- [Action item]:
Transcribe the listing below from its opening line up to and including the line that contains "Task: Click the addressbook.json"; reproduce nothing else.

- [Data provided]:
━━━━━━

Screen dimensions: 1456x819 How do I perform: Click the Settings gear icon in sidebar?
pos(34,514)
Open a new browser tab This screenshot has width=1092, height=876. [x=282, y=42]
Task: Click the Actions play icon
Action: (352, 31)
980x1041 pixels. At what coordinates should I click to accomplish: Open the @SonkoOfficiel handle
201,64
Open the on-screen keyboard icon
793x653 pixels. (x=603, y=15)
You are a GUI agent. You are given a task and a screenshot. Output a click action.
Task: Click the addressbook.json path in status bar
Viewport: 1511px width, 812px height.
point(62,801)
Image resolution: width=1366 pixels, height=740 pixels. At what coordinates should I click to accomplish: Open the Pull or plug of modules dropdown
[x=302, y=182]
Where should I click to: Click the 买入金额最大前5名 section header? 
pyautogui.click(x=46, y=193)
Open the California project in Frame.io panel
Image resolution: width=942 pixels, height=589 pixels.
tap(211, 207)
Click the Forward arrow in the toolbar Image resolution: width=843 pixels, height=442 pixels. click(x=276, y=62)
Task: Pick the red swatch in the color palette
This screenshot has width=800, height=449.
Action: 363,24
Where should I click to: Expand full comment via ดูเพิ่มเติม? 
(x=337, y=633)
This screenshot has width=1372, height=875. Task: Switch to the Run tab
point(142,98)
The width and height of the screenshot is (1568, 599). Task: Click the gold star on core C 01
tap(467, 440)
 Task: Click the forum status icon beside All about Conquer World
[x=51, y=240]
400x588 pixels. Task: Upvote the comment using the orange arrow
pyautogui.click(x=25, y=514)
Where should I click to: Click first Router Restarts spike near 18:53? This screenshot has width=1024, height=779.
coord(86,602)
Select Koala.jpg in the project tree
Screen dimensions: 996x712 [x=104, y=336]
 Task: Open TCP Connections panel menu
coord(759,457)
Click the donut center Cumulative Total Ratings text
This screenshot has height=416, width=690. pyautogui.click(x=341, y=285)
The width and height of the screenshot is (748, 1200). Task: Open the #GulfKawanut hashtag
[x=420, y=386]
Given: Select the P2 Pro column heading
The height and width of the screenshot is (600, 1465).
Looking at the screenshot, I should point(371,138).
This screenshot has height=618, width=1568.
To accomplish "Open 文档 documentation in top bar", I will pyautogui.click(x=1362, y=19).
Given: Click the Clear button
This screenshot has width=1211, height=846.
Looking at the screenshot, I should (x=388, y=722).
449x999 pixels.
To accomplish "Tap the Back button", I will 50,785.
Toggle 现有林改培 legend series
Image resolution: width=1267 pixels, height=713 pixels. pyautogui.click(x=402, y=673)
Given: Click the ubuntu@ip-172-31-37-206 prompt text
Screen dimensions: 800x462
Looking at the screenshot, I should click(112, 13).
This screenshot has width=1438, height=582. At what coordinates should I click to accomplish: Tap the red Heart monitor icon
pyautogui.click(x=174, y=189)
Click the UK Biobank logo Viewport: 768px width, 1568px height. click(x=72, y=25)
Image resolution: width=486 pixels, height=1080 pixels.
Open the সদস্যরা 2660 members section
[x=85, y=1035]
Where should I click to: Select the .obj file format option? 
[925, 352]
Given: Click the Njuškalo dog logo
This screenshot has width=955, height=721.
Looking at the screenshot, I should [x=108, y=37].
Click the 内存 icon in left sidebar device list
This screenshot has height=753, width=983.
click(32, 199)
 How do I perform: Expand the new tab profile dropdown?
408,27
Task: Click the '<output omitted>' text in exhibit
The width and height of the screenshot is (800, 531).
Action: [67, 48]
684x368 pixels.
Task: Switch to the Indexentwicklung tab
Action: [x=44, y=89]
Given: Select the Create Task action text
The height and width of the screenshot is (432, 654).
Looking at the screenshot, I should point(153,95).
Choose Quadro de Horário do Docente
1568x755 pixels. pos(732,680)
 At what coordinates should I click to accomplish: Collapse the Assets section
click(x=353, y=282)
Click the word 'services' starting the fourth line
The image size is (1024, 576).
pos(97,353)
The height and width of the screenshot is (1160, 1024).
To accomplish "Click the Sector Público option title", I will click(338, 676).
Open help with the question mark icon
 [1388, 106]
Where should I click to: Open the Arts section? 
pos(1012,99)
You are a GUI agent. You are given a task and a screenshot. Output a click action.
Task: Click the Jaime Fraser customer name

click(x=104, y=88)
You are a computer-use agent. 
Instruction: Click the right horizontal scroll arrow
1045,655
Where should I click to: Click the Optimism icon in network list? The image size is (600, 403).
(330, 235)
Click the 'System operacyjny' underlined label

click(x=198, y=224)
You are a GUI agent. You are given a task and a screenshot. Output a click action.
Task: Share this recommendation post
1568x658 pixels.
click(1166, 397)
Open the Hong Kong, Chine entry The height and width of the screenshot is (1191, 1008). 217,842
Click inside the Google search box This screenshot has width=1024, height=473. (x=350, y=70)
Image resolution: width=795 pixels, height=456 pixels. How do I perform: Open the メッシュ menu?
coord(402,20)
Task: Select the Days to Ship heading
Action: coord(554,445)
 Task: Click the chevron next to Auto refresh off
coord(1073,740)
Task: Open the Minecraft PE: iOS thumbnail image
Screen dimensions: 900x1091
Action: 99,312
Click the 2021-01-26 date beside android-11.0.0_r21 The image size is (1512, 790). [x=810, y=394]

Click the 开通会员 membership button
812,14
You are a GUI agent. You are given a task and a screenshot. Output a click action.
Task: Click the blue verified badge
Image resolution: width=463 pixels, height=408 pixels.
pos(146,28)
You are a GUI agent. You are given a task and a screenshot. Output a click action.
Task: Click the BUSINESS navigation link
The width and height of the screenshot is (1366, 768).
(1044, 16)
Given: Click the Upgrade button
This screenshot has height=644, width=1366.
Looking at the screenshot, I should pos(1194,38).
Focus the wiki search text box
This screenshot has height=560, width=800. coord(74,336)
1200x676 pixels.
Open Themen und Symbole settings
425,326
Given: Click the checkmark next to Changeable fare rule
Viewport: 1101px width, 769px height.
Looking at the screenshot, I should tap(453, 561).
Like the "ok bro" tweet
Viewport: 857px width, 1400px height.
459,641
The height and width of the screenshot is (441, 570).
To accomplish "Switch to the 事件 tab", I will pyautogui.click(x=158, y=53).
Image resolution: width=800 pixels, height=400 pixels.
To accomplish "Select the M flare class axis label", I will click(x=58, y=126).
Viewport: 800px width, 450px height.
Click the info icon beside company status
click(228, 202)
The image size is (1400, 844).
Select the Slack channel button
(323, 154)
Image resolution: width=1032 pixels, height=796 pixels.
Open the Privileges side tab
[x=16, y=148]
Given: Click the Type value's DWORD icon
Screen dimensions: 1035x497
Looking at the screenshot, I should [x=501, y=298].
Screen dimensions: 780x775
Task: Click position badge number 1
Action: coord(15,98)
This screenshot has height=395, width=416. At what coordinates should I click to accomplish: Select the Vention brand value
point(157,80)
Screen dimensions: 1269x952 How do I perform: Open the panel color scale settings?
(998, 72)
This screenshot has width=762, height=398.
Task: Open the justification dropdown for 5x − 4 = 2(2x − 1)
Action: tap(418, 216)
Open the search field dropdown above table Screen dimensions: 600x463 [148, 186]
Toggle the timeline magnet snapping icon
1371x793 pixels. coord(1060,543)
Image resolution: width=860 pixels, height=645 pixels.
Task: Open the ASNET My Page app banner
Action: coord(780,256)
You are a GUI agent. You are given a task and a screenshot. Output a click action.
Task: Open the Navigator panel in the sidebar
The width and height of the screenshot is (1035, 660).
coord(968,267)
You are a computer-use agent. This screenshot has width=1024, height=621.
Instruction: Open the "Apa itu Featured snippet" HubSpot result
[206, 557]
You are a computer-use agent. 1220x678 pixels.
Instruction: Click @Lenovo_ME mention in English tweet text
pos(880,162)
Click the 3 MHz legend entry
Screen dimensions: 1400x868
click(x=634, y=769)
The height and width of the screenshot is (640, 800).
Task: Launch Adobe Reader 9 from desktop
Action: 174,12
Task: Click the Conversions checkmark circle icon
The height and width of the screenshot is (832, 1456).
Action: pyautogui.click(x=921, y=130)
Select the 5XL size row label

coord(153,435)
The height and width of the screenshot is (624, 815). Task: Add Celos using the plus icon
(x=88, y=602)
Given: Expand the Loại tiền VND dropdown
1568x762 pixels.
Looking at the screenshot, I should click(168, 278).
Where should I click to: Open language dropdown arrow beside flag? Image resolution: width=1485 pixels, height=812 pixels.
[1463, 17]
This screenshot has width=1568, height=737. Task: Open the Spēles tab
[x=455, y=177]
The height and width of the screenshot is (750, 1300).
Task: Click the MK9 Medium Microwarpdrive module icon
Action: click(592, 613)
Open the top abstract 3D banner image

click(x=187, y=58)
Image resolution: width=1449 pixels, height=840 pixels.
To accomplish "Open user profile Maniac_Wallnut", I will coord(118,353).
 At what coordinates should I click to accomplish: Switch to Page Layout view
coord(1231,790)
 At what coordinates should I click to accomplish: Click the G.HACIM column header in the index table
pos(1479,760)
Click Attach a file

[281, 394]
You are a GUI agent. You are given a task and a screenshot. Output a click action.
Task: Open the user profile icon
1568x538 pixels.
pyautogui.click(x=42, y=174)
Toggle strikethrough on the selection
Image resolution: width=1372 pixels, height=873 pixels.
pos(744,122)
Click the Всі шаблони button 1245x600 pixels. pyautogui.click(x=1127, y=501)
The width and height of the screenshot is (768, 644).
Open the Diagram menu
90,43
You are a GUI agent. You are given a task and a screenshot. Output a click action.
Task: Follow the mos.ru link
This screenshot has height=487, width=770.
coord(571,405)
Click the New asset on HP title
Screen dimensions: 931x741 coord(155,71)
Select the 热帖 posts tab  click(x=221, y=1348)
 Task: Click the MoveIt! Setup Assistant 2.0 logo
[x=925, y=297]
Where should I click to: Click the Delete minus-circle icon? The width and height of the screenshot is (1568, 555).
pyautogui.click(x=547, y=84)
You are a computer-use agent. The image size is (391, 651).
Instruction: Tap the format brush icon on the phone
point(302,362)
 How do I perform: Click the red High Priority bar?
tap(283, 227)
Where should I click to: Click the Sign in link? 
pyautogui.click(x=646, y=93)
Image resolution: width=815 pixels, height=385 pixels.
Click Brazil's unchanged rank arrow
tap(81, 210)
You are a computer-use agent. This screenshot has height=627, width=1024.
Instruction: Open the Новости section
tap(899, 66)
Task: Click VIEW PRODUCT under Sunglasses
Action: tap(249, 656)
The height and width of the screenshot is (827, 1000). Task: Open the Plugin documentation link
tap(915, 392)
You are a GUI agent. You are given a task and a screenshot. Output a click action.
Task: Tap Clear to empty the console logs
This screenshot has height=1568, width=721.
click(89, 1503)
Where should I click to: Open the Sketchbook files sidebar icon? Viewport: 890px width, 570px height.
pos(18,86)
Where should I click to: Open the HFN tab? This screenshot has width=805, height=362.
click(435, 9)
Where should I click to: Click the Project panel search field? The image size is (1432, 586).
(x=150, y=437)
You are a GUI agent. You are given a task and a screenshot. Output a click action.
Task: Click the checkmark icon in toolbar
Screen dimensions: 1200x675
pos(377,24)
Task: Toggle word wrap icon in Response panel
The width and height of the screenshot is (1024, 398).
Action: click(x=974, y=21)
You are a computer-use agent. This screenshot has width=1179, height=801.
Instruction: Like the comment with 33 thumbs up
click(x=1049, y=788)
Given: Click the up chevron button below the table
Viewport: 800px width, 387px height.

━━━━━━

- [Response area]:
Screen dimensions: 1456x819 How do I perform: Click the Settings gear icon in sidebar?
pos(34,514)
Open a new browser tab This screenshot has width=1092, height=876. [x=282, y=42]
Task: Click the Actions play icon
Action: (352, 31)
980x1041 pixels. At what coordinates should I click to accomplish: Open the @SonkoOfficiel handle
201,64
Open the on-screen keyboard icon
793x653 pixels. (x=603, y=15)
You are a GUI agent. You are given a task and a screenshot. Output a click action.
Task: Click the addressbook.json path in status bar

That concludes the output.